>> START
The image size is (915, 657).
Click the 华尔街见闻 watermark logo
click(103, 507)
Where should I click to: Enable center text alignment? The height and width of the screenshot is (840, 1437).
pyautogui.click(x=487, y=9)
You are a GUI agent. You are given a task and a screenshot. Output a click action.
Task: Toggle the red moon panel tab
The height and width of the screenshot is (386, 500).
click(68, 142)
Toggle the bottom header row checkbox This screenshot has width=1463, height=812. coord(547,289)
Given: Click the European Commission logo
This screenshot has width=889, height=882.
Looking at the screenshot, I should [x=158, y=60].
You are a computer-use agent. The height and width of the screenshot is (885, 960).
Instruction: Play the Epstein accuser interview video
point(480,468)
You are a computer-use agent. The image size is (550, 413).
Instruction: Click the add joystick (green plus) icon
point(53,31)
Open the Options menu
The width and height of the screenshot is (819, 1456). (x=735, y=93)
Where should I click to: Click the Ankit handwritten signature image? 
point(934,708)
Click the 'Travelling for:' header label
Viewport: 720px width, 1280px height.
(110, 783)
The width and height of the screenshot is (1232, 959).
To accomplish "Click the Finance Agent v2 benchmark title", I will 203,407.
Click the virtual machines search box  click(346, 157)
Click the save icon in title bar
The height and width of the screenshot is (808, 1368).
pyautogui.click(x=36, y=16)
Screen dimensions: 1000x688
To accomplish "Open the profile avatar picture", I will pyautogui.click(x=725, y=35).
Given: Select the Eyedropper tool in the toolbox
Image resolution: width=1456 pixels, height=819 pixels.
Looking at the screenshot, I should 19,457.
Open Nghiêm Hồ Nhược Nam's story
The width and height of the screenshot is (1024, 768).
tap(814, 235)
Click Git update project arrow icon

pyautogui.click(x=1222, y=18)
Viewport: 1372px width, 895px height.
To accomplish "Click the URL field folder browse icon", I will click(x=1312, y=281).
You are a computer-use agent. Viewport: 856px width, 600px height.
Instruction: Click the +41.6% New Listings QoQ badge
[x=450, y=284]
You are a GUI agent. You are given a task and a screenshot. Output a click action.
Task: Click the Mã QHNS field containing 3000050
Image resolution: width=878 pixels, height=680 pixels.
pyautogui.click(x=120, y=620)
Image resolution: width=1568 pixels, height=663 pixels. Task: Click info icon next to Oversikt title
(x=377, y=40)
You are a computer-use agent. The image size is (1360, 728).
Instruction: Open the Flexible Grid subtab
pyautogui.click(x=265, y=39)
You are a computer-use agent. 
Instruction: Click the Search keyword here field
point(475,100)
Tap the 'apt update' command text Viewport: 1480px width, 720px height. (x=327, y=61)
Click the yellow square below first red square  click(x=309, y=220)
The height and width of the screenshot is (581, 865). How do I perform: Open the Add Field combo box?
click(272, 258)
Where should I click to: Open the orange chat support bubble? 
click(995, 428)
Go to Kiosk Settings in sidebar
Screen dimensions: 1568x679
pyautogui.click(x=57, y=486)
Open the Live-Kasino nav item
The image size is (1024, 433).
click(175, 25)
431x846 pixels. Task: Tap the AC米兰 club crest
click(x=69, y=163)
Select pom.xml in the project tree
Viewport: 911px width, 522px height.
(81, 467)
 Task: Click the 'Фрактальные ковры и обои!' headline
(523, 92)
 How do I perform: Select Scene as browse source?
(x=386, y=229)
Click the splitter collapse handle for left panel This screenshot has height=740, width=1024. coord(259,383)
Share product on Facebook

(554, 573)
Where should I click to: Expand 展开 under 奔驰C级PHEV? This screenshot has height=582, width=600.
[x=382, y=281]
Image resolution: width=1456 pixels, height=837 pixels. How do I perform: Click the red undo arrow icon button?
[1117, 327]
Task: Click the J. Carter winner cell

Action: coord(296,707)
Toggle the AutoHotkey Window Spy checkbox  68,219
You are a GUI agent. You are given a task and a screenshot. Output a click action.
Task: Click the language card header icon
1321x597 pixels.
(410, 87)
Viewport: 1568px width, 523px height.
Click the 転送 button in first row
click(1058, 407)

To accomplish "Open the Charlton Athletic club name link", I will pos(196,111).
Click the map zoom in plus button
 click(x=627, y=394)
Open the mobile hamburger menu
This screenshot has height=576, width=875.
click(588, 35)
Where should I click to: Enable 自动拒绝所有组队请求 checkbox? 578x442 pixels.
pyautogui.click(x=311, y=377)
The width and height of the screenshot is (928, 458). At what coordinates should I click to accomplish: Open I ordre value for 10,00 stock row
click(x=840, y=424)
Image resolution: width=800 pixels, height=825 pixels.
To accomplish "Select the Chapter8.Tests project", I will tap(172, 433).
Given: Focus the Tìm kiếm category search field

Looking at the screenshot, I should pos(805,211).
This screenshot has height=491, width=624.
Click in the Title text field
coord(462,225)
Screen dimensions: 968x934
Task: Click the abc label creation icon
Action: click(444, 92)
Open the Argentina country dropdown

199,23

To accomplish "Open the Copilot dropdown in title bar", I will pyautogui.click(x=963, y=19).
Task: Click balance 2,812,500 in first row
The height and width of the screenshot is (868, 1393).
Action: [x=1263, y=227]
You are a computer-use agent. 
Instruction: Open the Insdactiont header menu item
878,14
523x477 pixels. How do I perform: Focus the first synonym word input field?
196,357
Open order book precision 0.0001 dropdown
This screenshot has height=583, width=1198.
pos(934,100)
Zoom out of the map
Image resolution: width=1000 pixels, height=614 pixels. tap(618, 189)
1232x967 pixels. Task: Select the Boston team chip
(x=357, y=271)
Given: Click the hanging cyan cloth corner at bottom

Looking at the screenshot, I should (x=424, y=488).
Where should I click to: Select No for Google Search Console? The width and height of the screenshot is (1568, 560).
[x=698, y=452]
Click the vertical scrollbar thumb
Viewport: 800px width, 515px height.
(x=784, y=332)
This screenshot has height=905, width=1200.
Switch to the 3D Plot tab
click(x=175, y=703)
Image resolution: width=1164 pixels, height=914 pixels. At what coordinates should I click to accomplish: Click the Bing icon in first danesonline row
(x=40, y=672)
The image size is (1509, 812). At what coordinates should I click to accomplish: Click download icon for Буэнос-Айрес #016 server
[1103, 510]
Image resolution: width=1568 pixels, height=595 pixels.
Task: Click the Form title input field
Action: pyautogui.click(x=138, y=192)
>> END
Reproduce the material word for word, beginning at the line that contains "Open the Argentina country dropdown" and continuing through the end of the material.

Open the Argentina country dropdown

199,23

To accomplish "Open the Copilot dropdown in title bar", I will pyautogui.click(x=963, y=19).
Task: Click balance 2,812,500 in first row
The height and width of the screenshot is (868, 1393).
Action: [x=1263, y=227]
You are a computer-use agent. 
Instruction: Open the Insdactiont header menu item
878,14
523x477 pixels. How do I perform: Focus the first synonym word input field?
196,357
Open order book precision 0.0001 dropdown
This screenshot has height=583, width=1198.
pos(934,100)
Zoom out of the map
Image resolution: width=1000 pixels, height=614 pixels. tap(618, 189)
1232x967 pixels. Task: Select the Boston team chip
(x=357, y=271)
Given: Click the hanging cyan cloth corner at bottom

Looking at the screenshot, I should (x=424, y=488).
Where should I click to: Select No for Google Search Console? The width and height of the screenshot is (1568, 560).
[x=698, y=452]
Click the vertical scrollbar thumb
Viewport: 800px width, 515px height.
(x=784, y=332)
This screenshot has height=905, width=1200.
Switch to the 3D Plot tab
click(x=175, y=703)
Image resolution: width=1164 pixels, height=914 pixels. At what coordinates should I click to accomplish: Click the Bing icon in first danesonline row
(x=40, y=672)
The image size is (1509, 812). At what coordinates should I click to accomplish: Click download icon for Буэнос-Айрес #016 server
[1103, 510]
Image resolution: width=1568 pixels, height=595 pixels.
Task: Click the Form title input field
Action: pyautogui.click(x=138, y=192)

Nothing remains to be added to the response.